ACTIVITY:
Beginning at the first line of the material, output each line exactly until you reach and include the line containing "This screenshot has height=630, width=706.". Leave every picture out.

THE RECORDS:
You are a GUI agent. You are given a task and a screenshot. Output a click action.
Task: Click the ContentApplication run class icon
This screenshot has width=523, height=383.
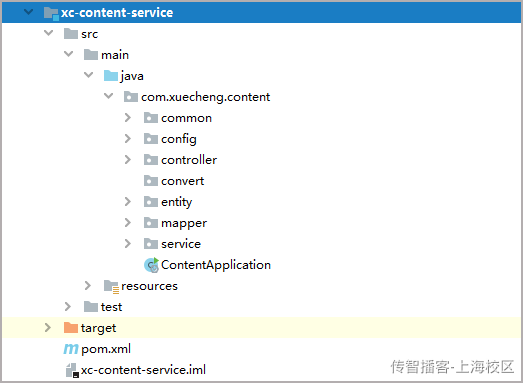coord(152,265)
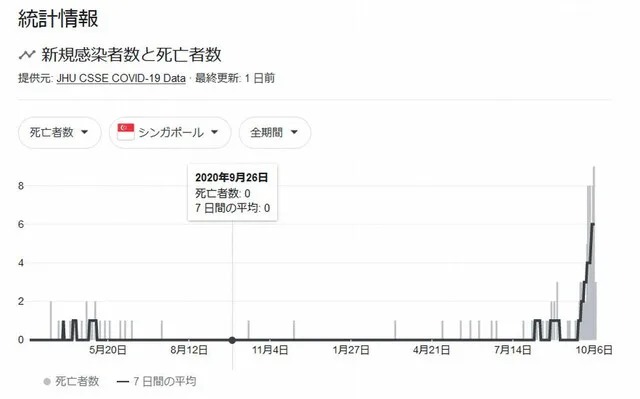
Task: Click the 統計情報 heading
Action: (58, 19)
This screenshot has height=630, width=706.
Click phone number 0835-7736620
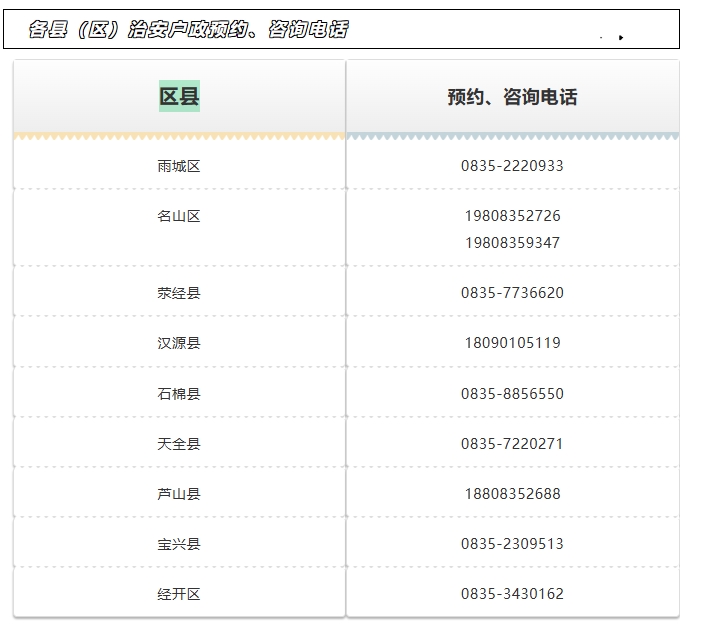[x=512, y=293]

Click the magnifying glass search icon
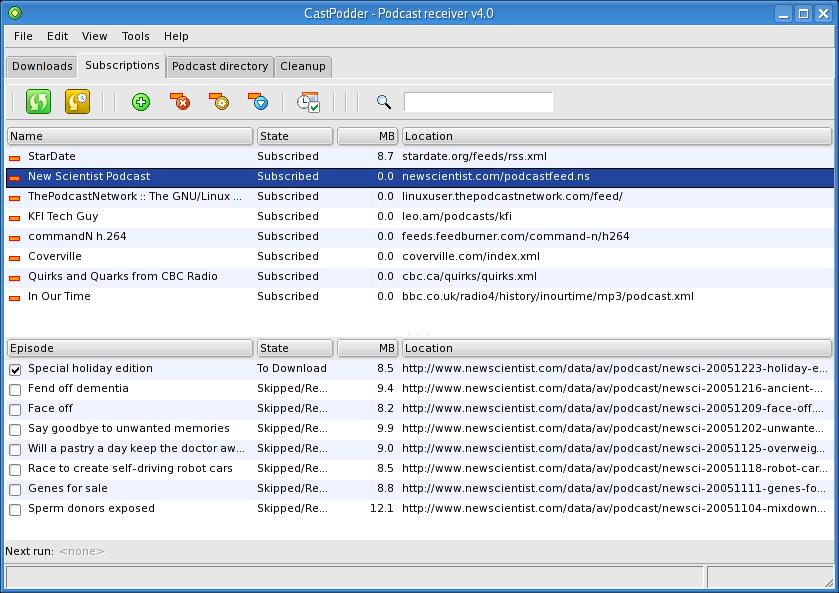pos(383,102)
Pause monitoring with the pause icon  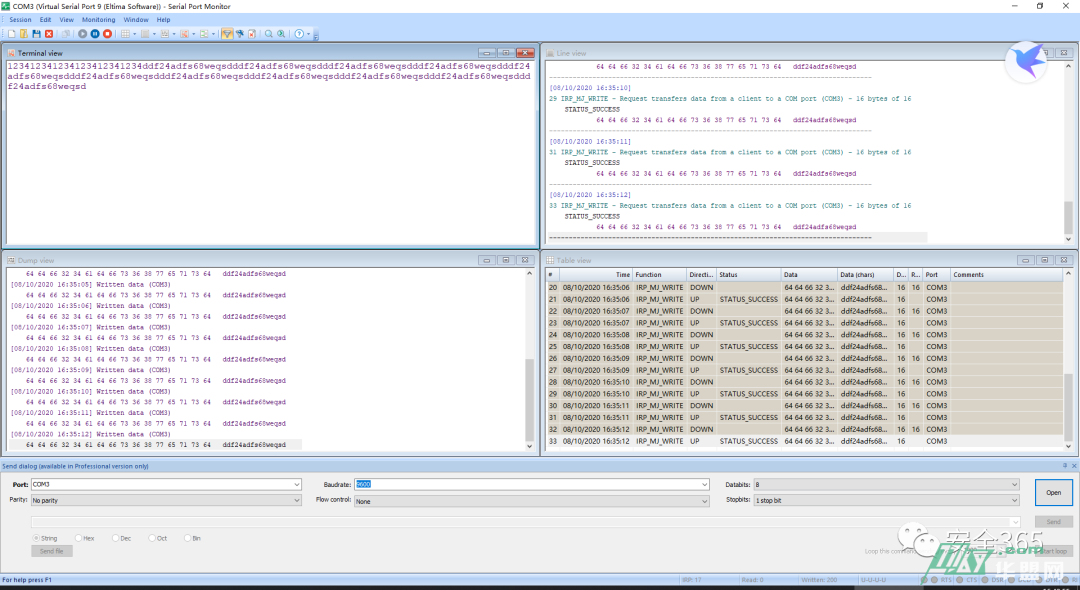[x=95, y=34]
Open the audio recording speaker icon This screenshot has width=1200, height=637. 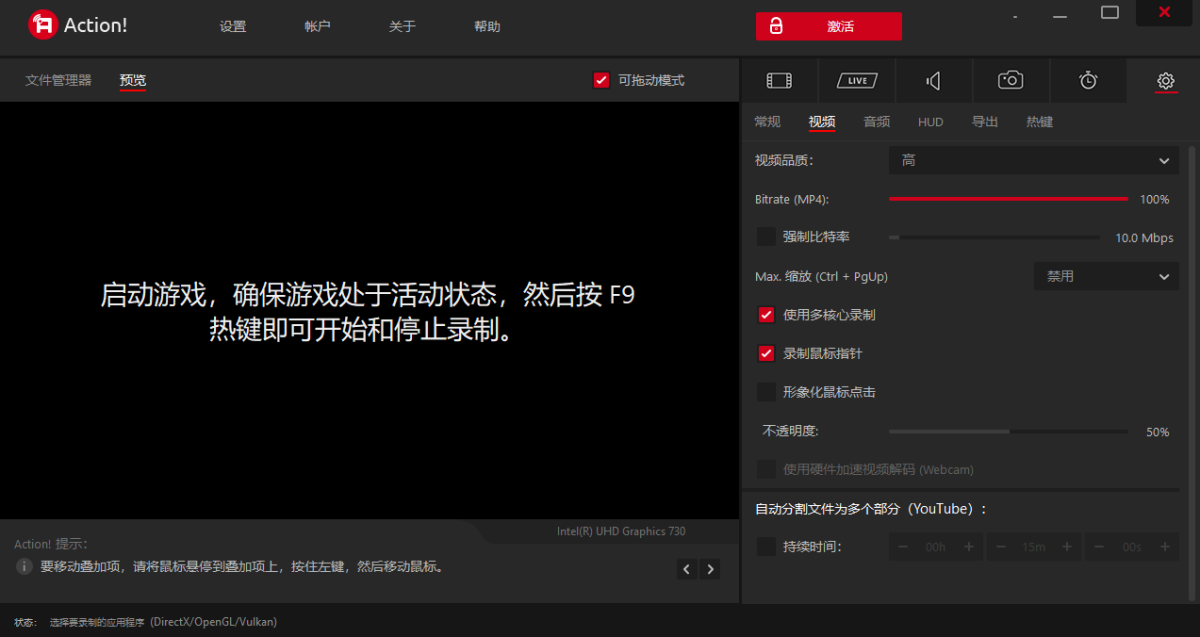(933, 80)
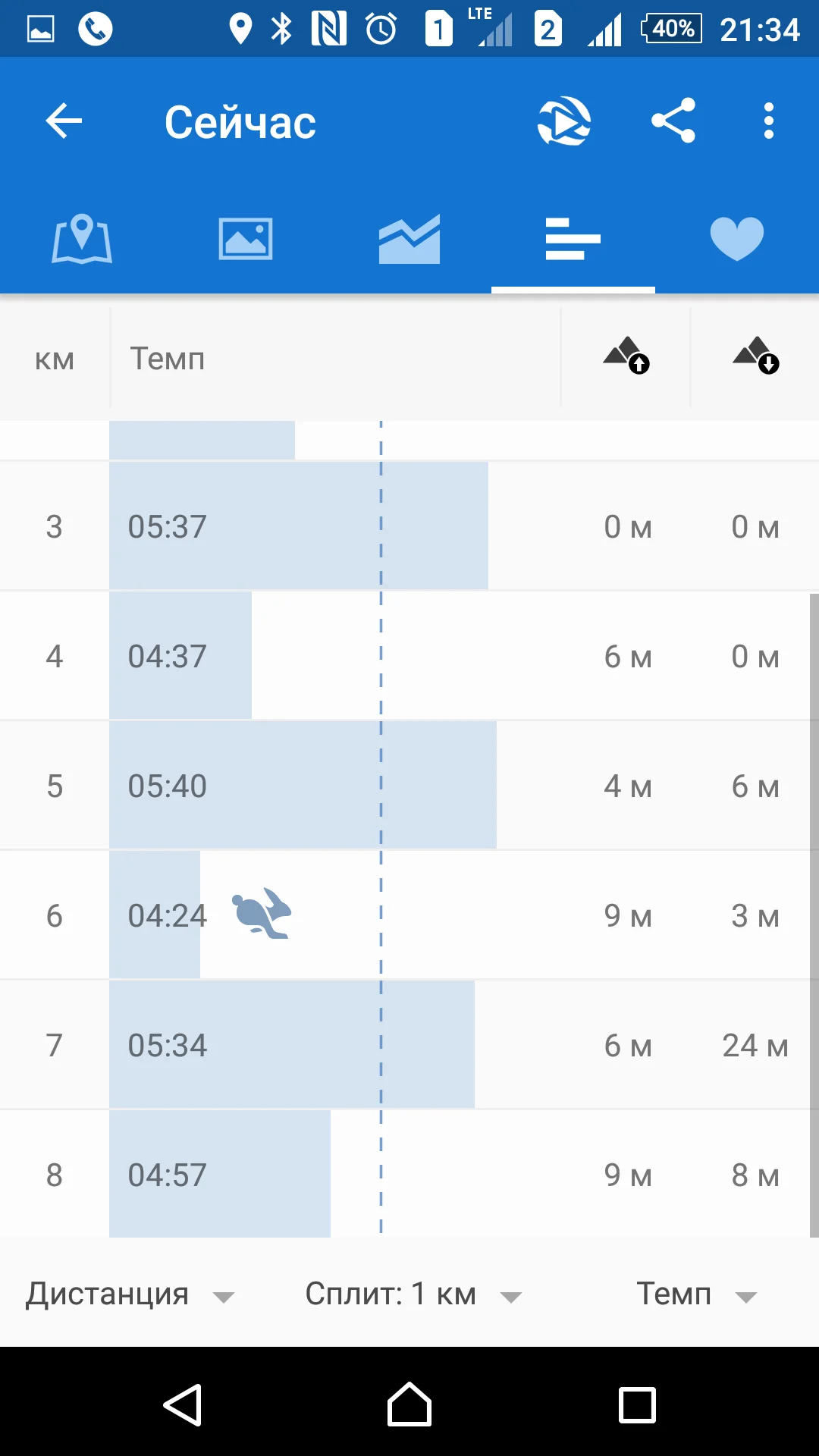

RESULT OF THIS EXERCISE:
You are a GUI agent. You are given a task and a screenshot. Output a click action.
Task: Click the ContentApplication run class icon
This screenshot has width=523, height=383.
coord(152,265)
Task: Click the 統計情報 heading
Action: (58, 19)
This screenshot has height=630, width=706.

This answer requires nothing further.